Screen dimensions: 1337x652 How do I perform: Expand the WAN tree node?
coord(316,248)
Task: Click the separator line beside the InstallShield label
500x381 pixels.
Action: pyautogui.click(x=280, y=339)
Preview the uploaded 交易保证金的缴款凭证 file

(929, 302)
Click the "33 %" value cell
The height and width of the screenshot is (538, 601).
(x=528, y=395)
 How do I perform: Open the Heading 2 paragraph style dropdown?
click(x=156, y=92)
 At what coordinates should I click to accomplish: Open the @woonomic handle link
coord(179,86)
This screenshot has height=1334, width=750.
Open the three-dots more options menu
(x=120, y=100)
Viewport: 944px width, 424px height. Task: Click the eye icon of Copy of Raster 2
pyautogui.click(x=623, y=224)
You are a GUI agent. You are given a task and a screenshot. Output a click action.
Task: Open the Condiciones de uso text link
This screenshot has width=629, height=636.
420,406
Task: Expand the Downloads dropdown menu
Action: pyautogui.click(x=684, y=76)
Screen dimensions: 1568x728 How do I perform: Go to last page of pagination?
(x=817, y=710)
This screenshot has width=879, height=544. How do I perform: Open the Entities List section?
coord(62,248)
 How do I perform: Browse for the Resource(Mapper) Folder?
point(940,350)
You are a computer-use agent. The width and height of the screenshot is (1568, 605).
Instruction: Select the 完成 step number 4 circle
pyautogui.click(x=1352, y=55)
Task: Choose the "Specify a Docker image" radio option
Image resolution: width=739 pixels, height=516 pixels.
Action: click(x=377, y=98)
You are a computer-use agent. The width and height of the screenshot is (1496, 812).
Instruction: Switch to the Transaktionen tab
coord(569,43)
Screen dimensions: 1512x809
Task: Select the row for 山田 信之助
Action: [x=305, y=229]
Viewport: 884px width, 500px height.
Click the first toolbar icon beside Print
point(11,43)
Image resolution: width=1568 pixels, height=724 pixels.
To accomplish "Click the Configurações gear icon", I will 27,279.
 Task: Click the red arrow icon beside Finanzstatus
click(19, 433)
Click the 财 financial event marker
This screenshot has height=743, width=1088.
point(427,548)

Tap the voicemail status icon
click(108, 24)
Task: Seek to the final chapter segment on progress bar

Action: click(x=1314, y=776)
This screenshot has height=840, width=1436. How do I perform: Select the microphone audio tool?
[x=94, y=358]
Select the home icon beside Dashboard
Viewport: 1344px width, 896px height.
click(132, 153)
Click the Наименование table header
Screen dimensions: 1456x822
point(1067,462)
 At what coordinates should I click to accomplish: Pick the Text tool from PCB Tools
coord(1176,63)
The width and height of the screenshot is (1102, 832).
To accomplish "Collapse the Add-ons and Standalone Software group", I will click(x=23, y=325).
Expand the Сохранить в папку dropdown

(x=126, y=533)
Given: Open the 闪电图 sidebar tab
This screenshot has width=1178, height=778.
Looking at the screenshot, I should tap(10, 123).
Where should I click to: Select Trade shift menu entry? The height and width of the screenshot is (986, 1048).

════════

§ **Problem details**
Please rewrite the material above as a JSON list of strings with one string per line, leaving out the blank lines.

§ **Exercise response**
[
  "Screen dimensions: 1337x652 How do I perform: Expand the WAN tree node?",
  "coord(316,248)",
  "Task: Click the separator line beside the InstallShield label",
  "500x381 pixels.",
  "Action: pyautogui.click(x=280, y=339)",
  "Preview the uploaded 交易保证金的缴款凭证 file",
  "(929, 302)",
  "Click the \"33 %\" value cell",
  "The height and width of the screenshot is (538, 601).",
  "(x=528, y=395)",
  " How do I perform: Open the Heading 2 paragraph style dropdown?",
  "click(x=156, y=92)",
  " At what coordinates should I click to accomplish: Open the @woonomic handle link",
  "coord(179,86)",
  "This screenshot has height=1334, width=750.",
  "Open the three-dots more options menu",
  "(x=120, y=100)",
  "Viewport: 944px width, 424px height. Task: Click the eye icon of Copy of Raster 2",
  "pyautogui.click(x=623, y=224)",
  "You are a GUI agent. You are given a task and a screenshot. Output a click action.",
  "Task: Open the Condiciones de uso text link",
  "This screenshot has width=629, height=636.",
  "420,406",
  "Task: Expand the Downloads dropdown menu",
  "Action: pyautogui.click(x=684, y=76)",
  "Screen dimensions: 1568x728 How do I perform: Go to last page of pagination?",
  "(x=817, y=710)",
  "This screenshot has width=879, height=544. How do I perform: Open the Entities List section?",
  "coord(62,248)",
  " How do I perform: Browse for the Resource(Mapper) Folder?",
  "point(940,350)",
  "You are a computer-use agent. The width and height of the screenshot is (1568, 605).",
  "Instruction: Select the 完成 step number 4 circle",
  "pyautogui.click(x=1352, y=55)",
  "Task: Choose the \"Specify a Docker image\" radio option",
  "Image resolution: width=739 pixels, height=516 pixels.",
  "Action: click(x=377, y=98)",
  "You are a computer-use agent. The width and height of the screenshot is (1496, 812).",
  "Instruction: Switch to the Transaktionen tab",
  "coord(569,43)",
  "Screen dimensions: 1512x809",
  "Task: Select the row for 山田 信之助",
  "Action: [x=305, y=229]",
  "Viewport: 884px width, 500px height.",
  "Click the first toolbar icon beside Print",
  "point(11,43)",
  "Image resolution: width=1568 pixels, height=724 pixels.",
  "To accomplish \"Click the Configurações gear icon\", I will 27,279.",
  " Task: Click the red arrow icon beside Finanzstatus",
  "click(19, 433)",
  "Click the 财 financial event marker",
  "This screenshot has height=743, width=1088.",
  "point(427,548)",
  "Tap the voicemail status icon",
  "click(108, 24)",
  "Task: Seek to the final chapter segment on progress bar",
  "Action: click(x=1314, y=776)",
  "This screenshot has height=840, width=1436. How do I perform: Select the microphone audio tool?",
  "[x=94, y=358]",
  "Select the home icon beside Dashboard",
  "Viewport: 1344px width, 896px height.",
  "click(132, 153)",
  "Click the Наименование table header",
  "Screen dimensions: 1456x822",
  "point(1067,462)",
  " At what coordinates should I click to accomplish: Pick the Text tool from PCB Tools",
  "coord(1176,63)",
  "The width and height of the screenshot is (1102, 832).",
  "To accomplish \"Collapse the Add-ons and Standalone Software group\", I will click(x=23, y=325).",
  "Expand the Сохранить в папку dropdown",
  "(x=126, y=533)",
  "Given: Open the 闪电图 sidebar tab",
  "This screenshot has width=1178, height=778.",
  "Looking at the screenshot, I should tap(10, 123).",
  "Where should I click to: Select Trade shift menu entry? The height and width of the screenshot is (986, 1048)."
]